Federal and state wildlife agencies, zoos, aquariums, museums, universities, environmental consulting firms and even hunting ranches employ zoologists. Depending on the work environment, a zoologist might oversee the care of animals, design habitats to help animals thrive, conduct experiments, publish research papers or participate in fundraising activities. Education and experience are the two most important qualifications for a zoologist.
To become a zoologist, you must have at least a bachelor's degree. If you can't major in zoology, animal science, ecology, biology or wildlife biology, make sure your coursework includes classes in biology, chemistry, physics, math and statistics. Classes in computer science are also helpful, especially if you plan on becoming a research zoologist.
A bachelor's degree in zoology won't necessarily qualify you to get a job as an entry-level zoologist.
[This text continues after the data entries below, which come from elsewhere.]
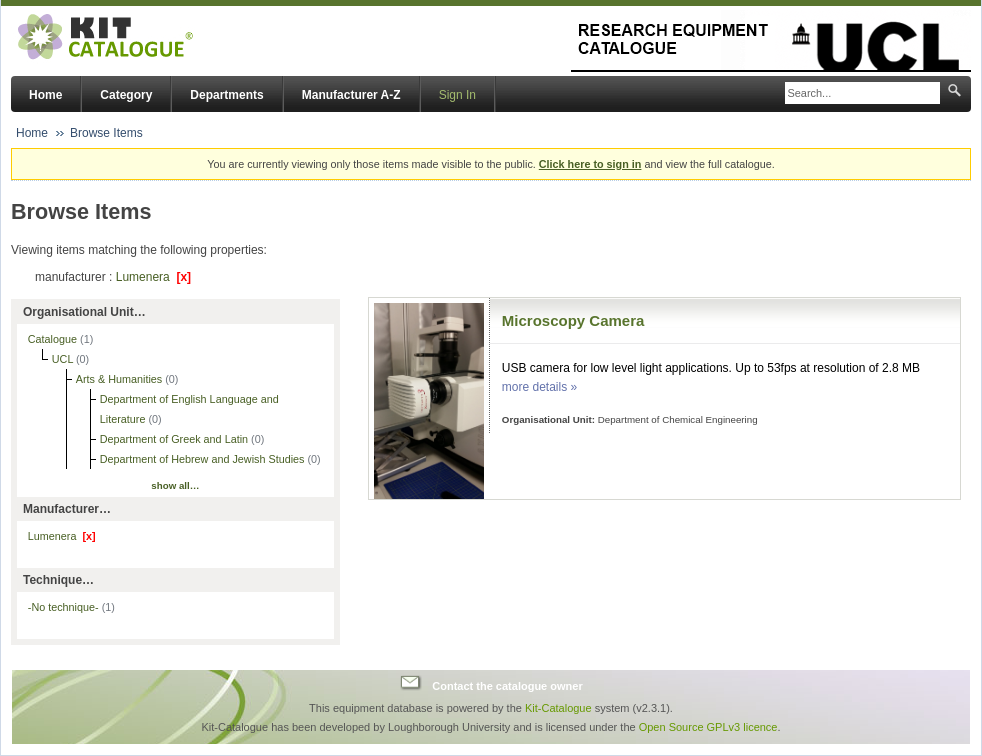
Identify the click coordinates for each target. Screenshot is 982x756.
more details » (539, 387)
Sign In (457, 95)
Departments (226, 95)
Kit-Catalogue (558, 708)
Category (126, 95)
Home (45, 95)
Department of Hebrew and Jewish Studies (204, 459)
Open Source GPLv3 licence (708, 727)
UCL (64, 359)
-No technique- (71, 607)
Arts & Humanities (120, 379)
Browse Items (106, 133)
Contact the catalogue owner (507, 685)
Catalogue (54, 339)
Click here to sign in (590, 164)
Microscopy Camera (573, 320)
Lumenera (153, 277)
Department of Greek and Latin (175, 439)
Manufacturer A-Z (351, 95)
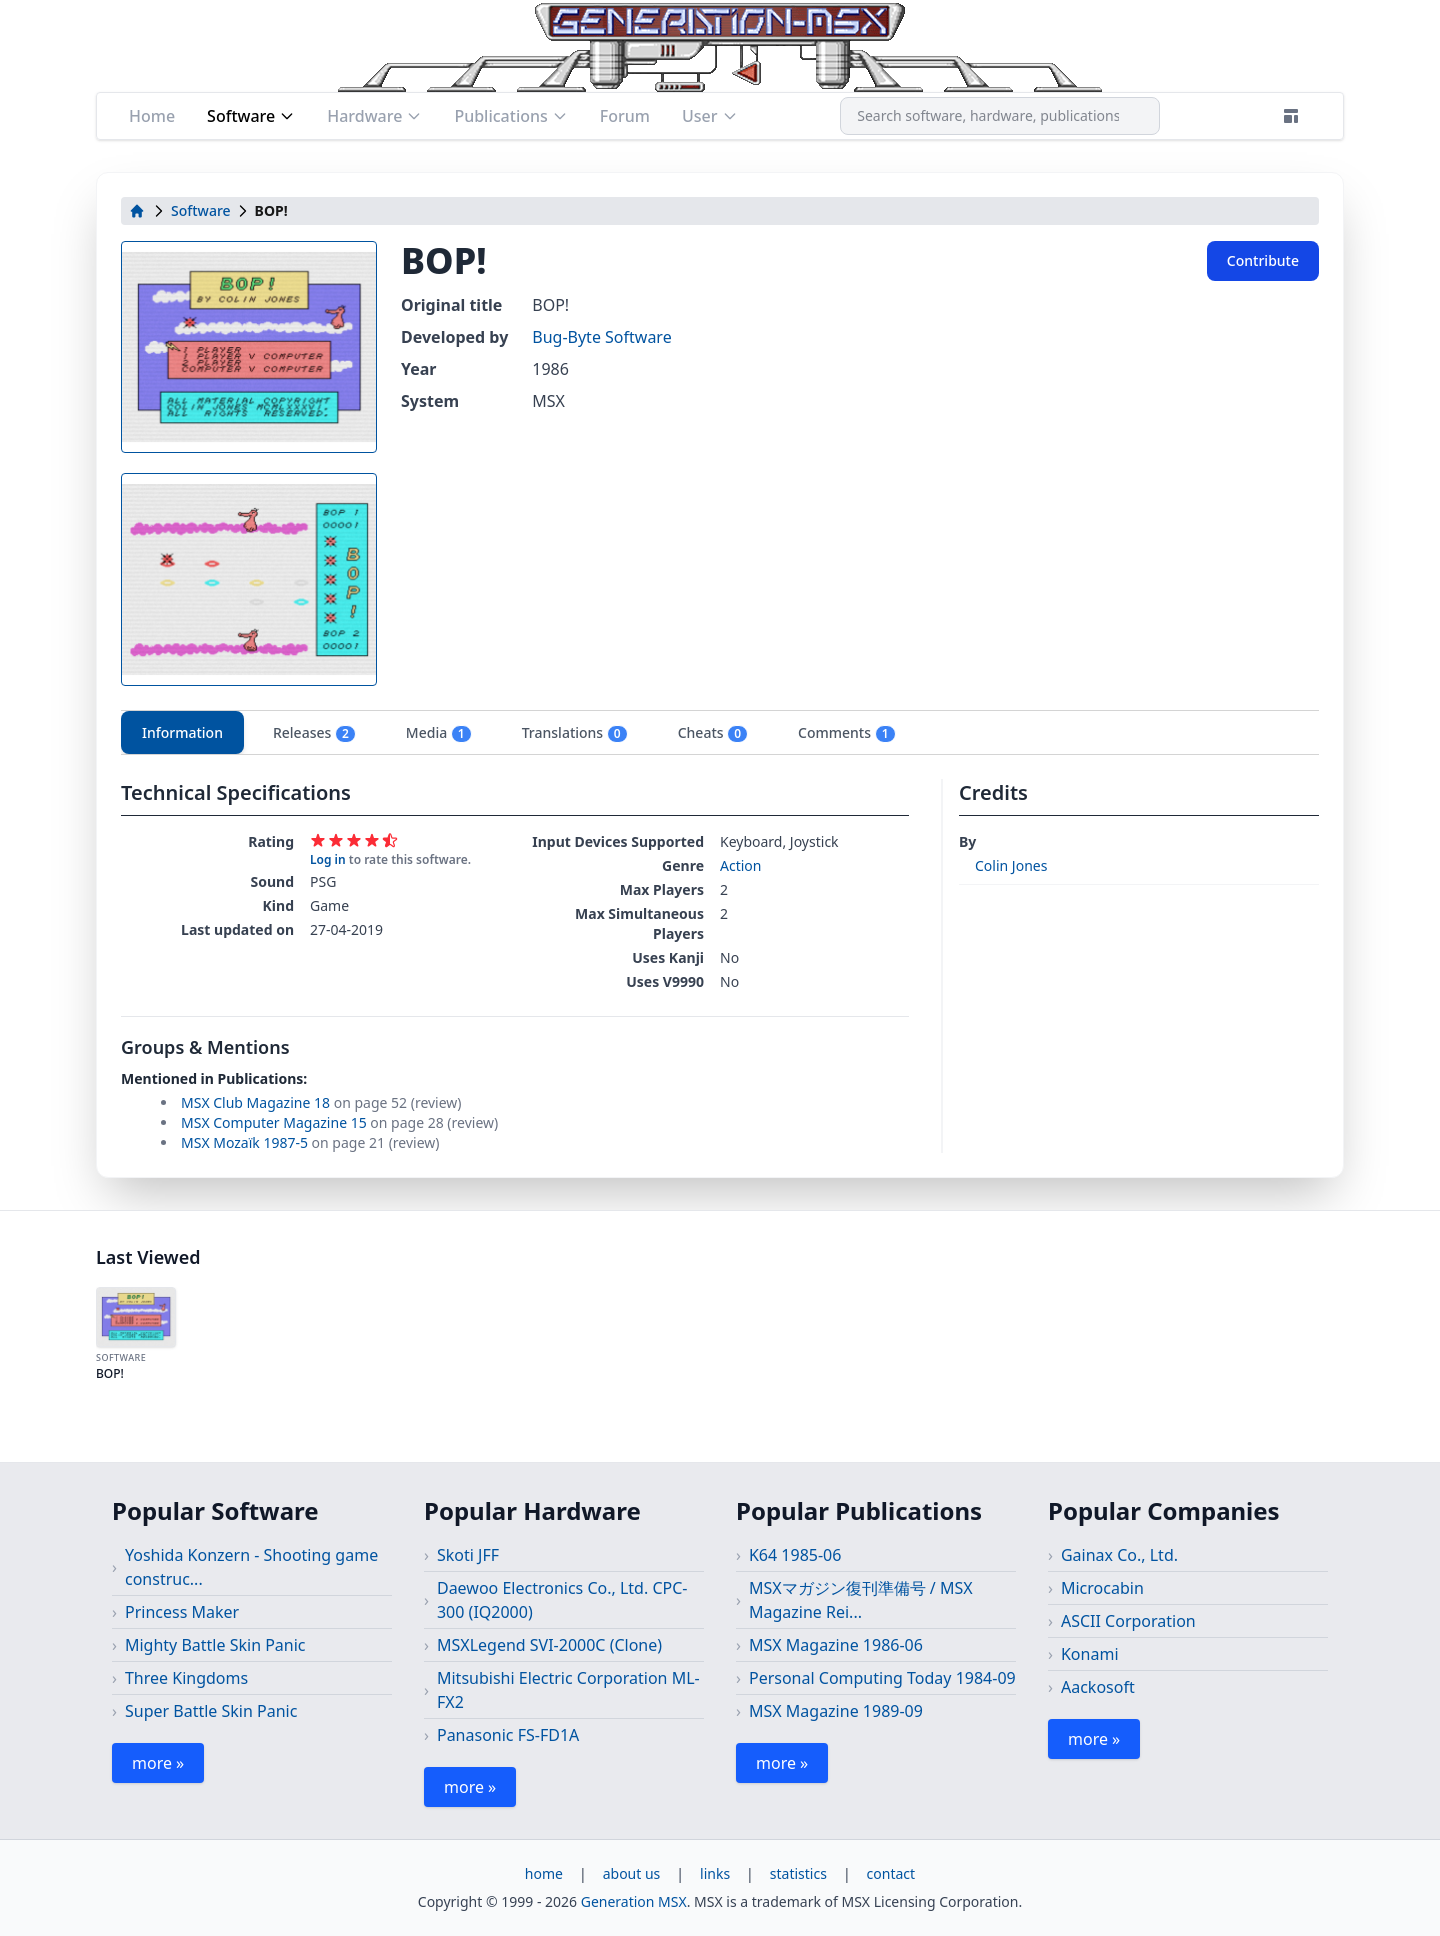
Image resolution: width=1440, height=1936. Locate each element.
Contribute (1263, 260)
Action (740, 865)
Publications (510, 116)
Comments (846, 733)
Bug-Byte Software (601, 337)
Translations (575, 733)
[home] (137, 211)
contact (891, 1873)
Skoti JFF (468, 1555)
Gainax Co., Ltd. (1119, 1555)
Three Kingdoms (186, 1678)
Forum (625, 116)
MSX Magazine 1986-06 (836, 1645)
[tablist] (720, 732)
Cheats (713, 733)
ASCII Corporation (1128, 1621)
If you can find a zoologist job and get hired with only a bachelor's degree, you'll have limited long-term career growth without an advanced degree. Most zoologists have a master's degree in zoology or a related field. Some master's degree students adopt a specialty in animal science during their graduate program, such as genetics. Other students concentrate their studies on a particular group of animals, such as fish or birds, or even narrow it down to a single species.
A common career path for zoologists is in research. Researchers perform experiments and use the results to solve environmental problems, breed and raise animals or dissect and preserve animal bodies. However, to become a research zoologist, you'll need a Ph.D. in zoology, wildlife biology or a related field. Likewise, if your goal is to become a professor and teach zoology at a college or university, you'll need to earn your Ph.D. before it's likely that a college or university will hire you.
Experience is another important qualification that employers consider when hiring zoologists. There are ways to gain relevant work experience while you earn your degrees that will help you as you apply to graduate programs and look for a job. Consider volunteering at an animal care facility or a zoo for real-life exposure to zoology and a strong addition to your resume. Check with the local zoos or aquariums to see if they have internship programs for aspiring zoologists. If you need a part-time paid position, look for something in a veterinary hospital or even as a ranch hand.